### WHAT IS REQUIRED
Could each entry below be written out exactly, with every picture dropped?

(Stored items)
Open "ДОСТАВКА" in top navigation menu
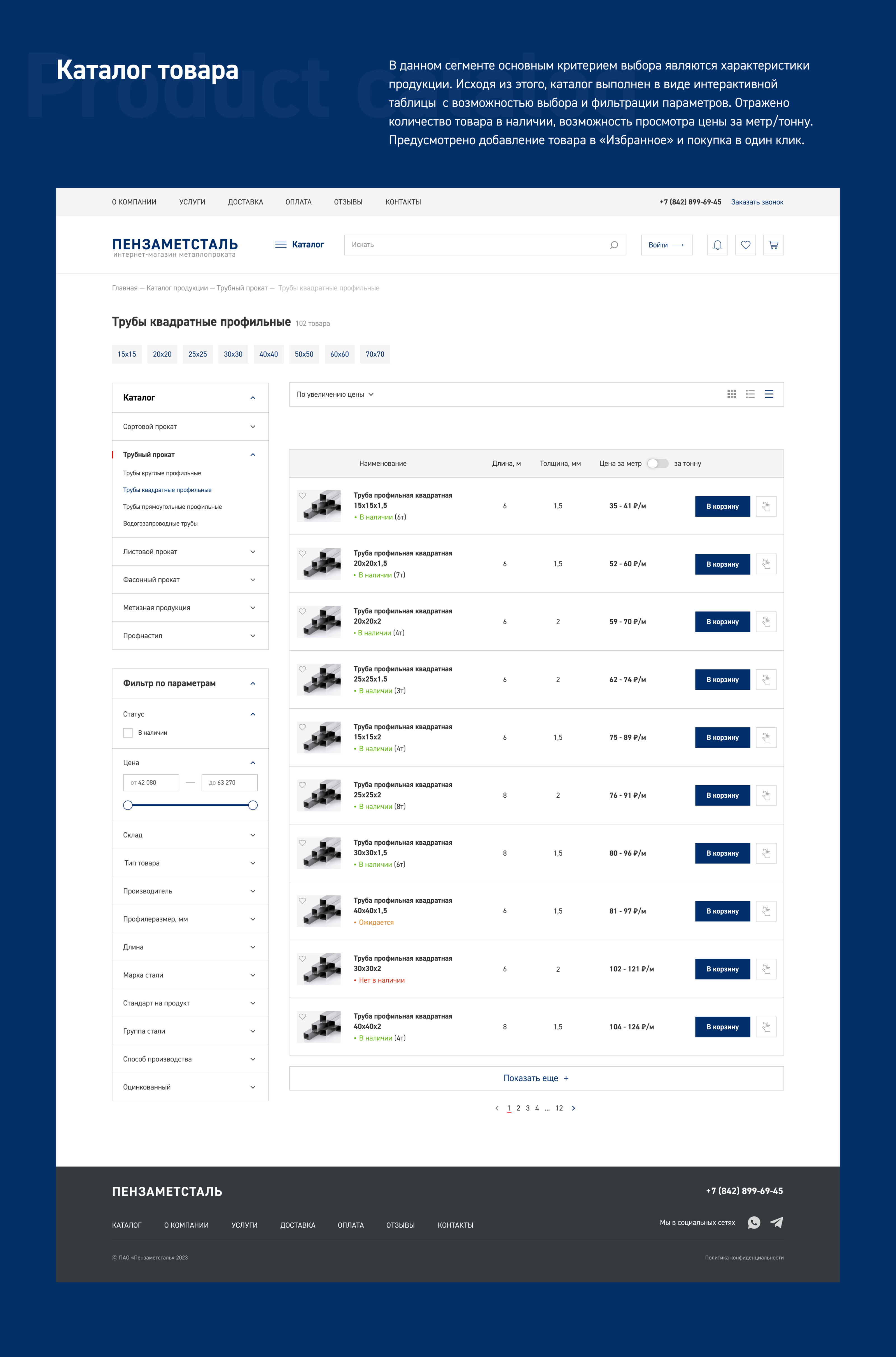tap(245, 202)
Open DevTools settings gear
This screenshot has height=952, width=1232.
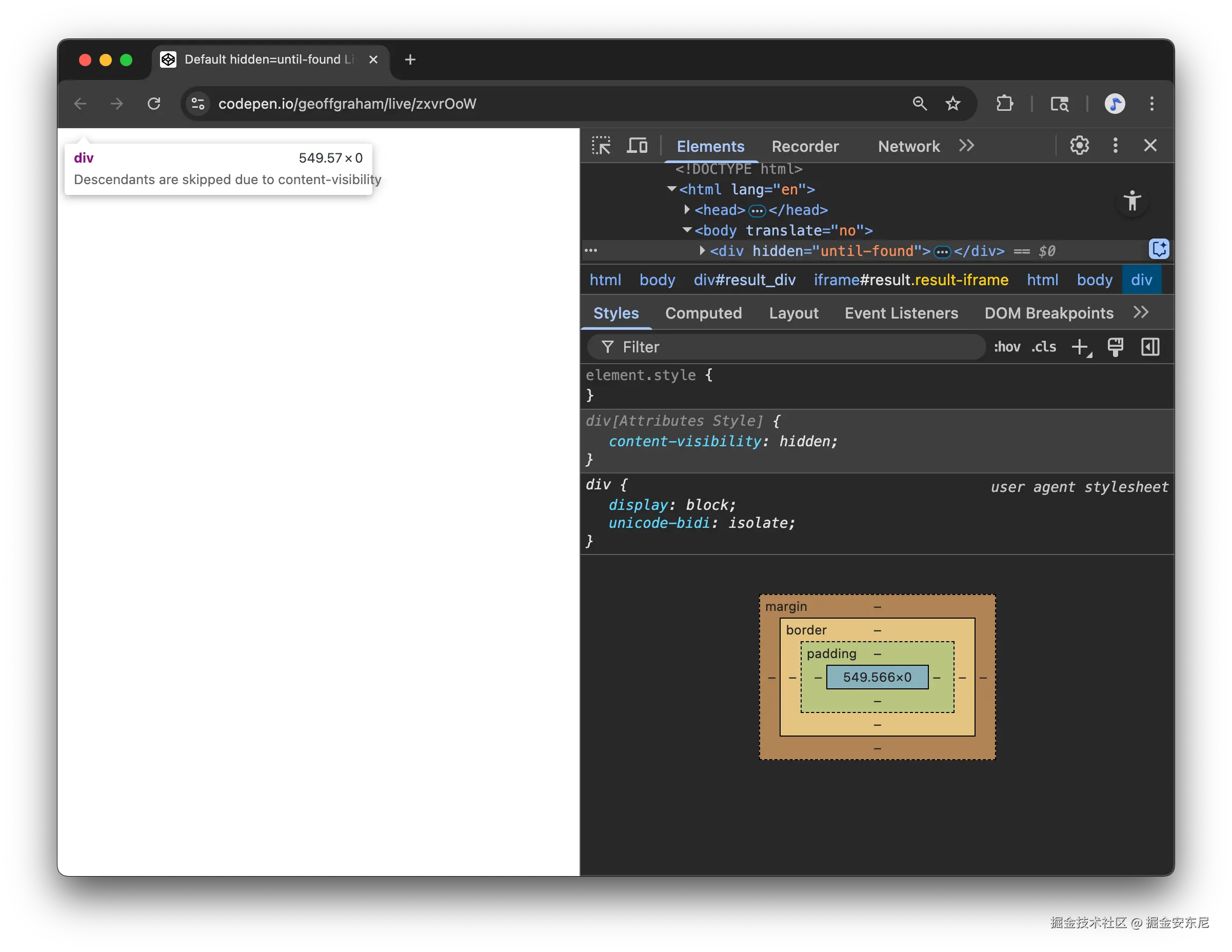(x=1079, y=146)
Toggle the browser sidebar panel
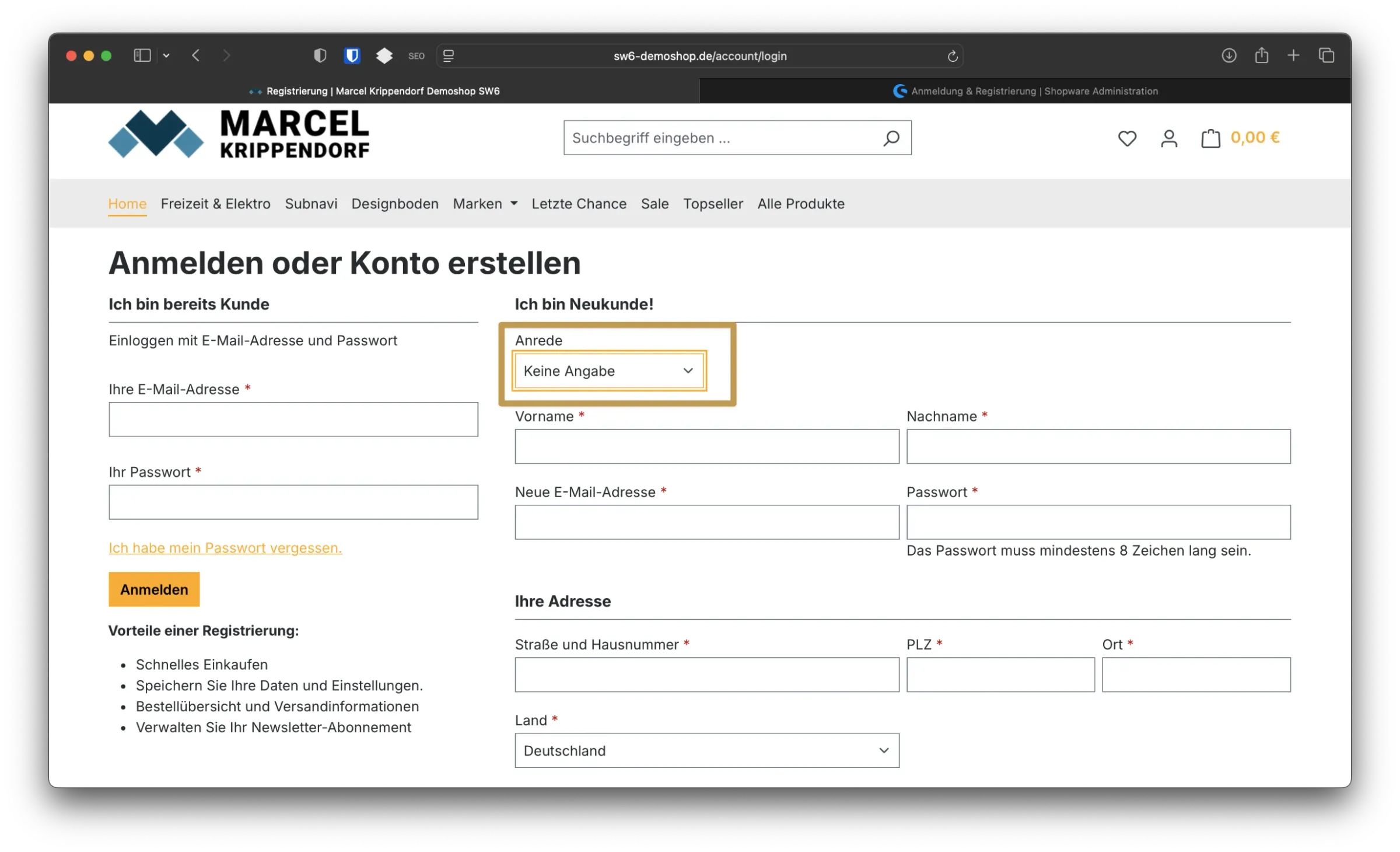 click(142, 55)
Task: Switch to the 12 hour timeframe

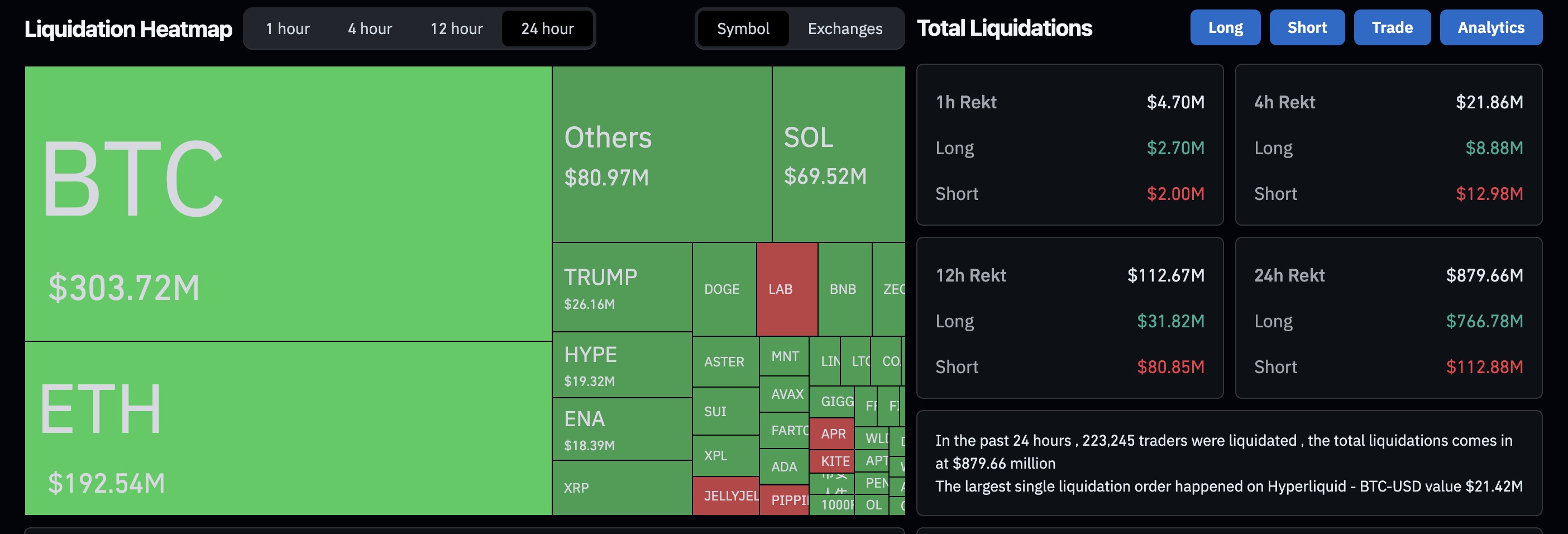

### WORKED SOLUTION
Open "ДОСТАВКА" in top navigation menu
tap(245, 202)
Open DevTools settings gear
This screenshot has height=952, width=1232.
(x=1079, y=146)
Toggle the browser sidebar panel
 click(142, 55)
Task: Switch to the 12 hour timeframe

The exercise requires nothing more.